Abstract

Some of the most intense turbulence in the ocean occurs in hydraulic jumps formed in the lee of sills where flows are hydraulically controlled, usually by the first internal mode. Observations on the outer Texas-Louisiana continental shelf reveal hydraulic control of internal mode-2 lasting more than 3 h over a 20 m high ridge on the 100 m deep continental shelf. When control began the base of the weakly stratified surface layer bulged upward and downward, a signature of mode-2. As the westward flow producing control was lost, large-amplitude disturbances, initially resembling a bore in the weakly stratified layer, began propagating eastward. Average dissipation rates inferred from density inversions over the ridge were 10−8 and 10−7W kg−1, one to two decades above local background. Corresponding diapycnal diffusivities, Kρ, were 10−4 to 10−3 m2 s−1. Short-term mixing averages did not evolve systematically with hydraulic control, possibly owing to our inability to observe small overturns in strongly stratified water directly over the ridge.
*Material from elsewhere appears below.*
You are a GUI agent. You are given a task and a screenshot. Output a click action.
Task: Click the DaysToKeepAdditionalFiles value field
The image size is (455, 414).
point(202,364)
To test the feasibility of our interpretation of the observations, hydrostatic runs with a three-dimensional MITgcm simulated mode-2 control and intense mixing over the ridge below the interface. Details differed from observations, principally because we lacked three-dimensional density fields to initialize the model which was forced with currents observed by a bottom-mounted ADCP several kilometers east of the ridge. Consequently, the model did not capture all flow features around the bank. The principal conclusion is that hydraulic responses to higher modes can dominate flows around even modest bathymetric irregularities.